俺はメグ一筋じゃなかったのか……?そう言い聞かせようとしても目の前のものに多少な  
りとも惹かれてしまうこともまた事実。  
「……いや、これでいい。俺がお前の相手をしてやらなければいけないからな」  
 当初の目的を思い出した。そうだ、ここでやらなくてはならないのだ。他に方法がありそう  
なものだが意外と単純なジョウの頭には、今はそれしかなかった。  
 
「おい、今まで何人の女をやった?」  
 完全に興味本位の質問を恭平に投げかけた。これほどまでのブツ。泣かせた女は数  
知れぬはずだ。  
「い、いえ、いいえ! ない、ないですっ! したことなんてないです!」  
「何? お前童貞か」  
 恭平はぶんぶん縦に頷く。何とも予想外の答えにジョウは驚いた。そして考える、これ  
ほどのものを眠らせておくのは惜しすぎる、と。  
「よし、決めたぞ」  
「え?」  
「お前がバイトを辞めるならば今この場で撃つ」  
「辞めません! もうそんなこと言いません! だからっ」  
 目尻に涙を溜め、いやすでに流しながらほとんど懇願に近い勢いで辞職宣言を取り消した。  

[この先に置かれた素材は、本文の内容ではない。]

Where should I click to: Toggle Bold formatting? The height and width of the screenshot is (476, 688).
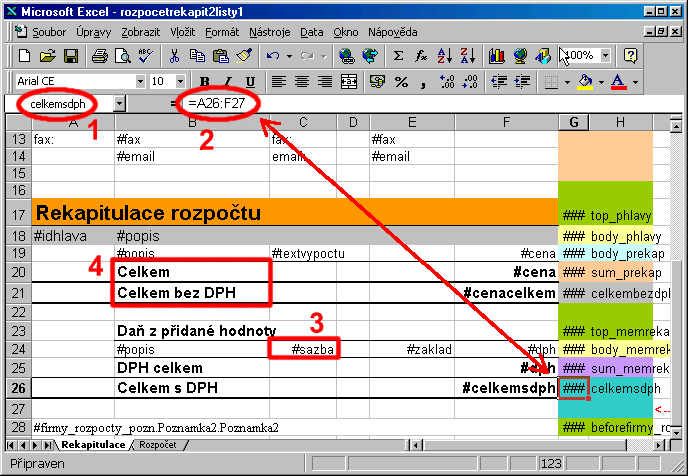(205, 81)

「そうか。ならお前がバイトを続ける間、俺専用の棒奴隷として使ってやる。ありがたく思え」  
「はい! 何でもします! だから命だけは!! …………え?」  
 必死だった恭平は何を言われたか瞬時に理解できなかった。ただ、ジョウがパンツを脱  
ぎ捨てるのを黙って見ていた。  
「横になれ」  
 言われるまま素直に寝る。命が惜しい一心でジョウの指示に従っていた恭平は、ここに  
来てようやく事態が変な方向に捻じ曲がっていることに気付いた。だがもう遅い。ジョウが  
上に跨り、ぐっと腰を沈めてきた。  
「ぐぁ……っ、くそ、やはりきつい……」  
 超のつく巨根挿入にジョウが呻く。それ以上に恭平がすでにイきそうである。  
「いっ、いいか、これからこれは俺のものだ……っ、勝手に、辞めるな」  
「うぁ、あ、ジョウ……出そ……」  
「出すなら出せ。俺が何度でも勃たせてやる…………っ!!」  
 
 ――こうして恭平の初体験は新宿シティの汚れた路地裏で済まされたのであった。  
 
 
 
「ふふ、そろそろかしらね」  
 そろそろ時間ということでセイはいそいそと準備を終えてトレーラーを出ようとした。  
「メグは待っててね。大丈夫、私が一人で努力してみるから」  
「うん……」  
 考えすぎて鬱に沈むメグとは対照的にセイが揚々とトレーラーを出ようとすると、それ  
より先にドアが開き何者かがどすどすと中に入ってきた。  
「っすいません!! もう、もう辞めるなんていいませんから!!」  
 その場にいたセイとメグ、エイミーの視線が床にへばり付くそれに注がれた。  
「どうか俺をここに置いててください! お願いします!!」  
 恭平が土下座で必死にバイト続行を頼んでいた。  
 彼が学んだのはここを辞めれば殺されるということであって、決してジョウの身体に惹  
かれたからではないとだけ最後に付け加えておこう。  
 
 
 こうしてコックさん辞職騒動は幕を閉じたのであった。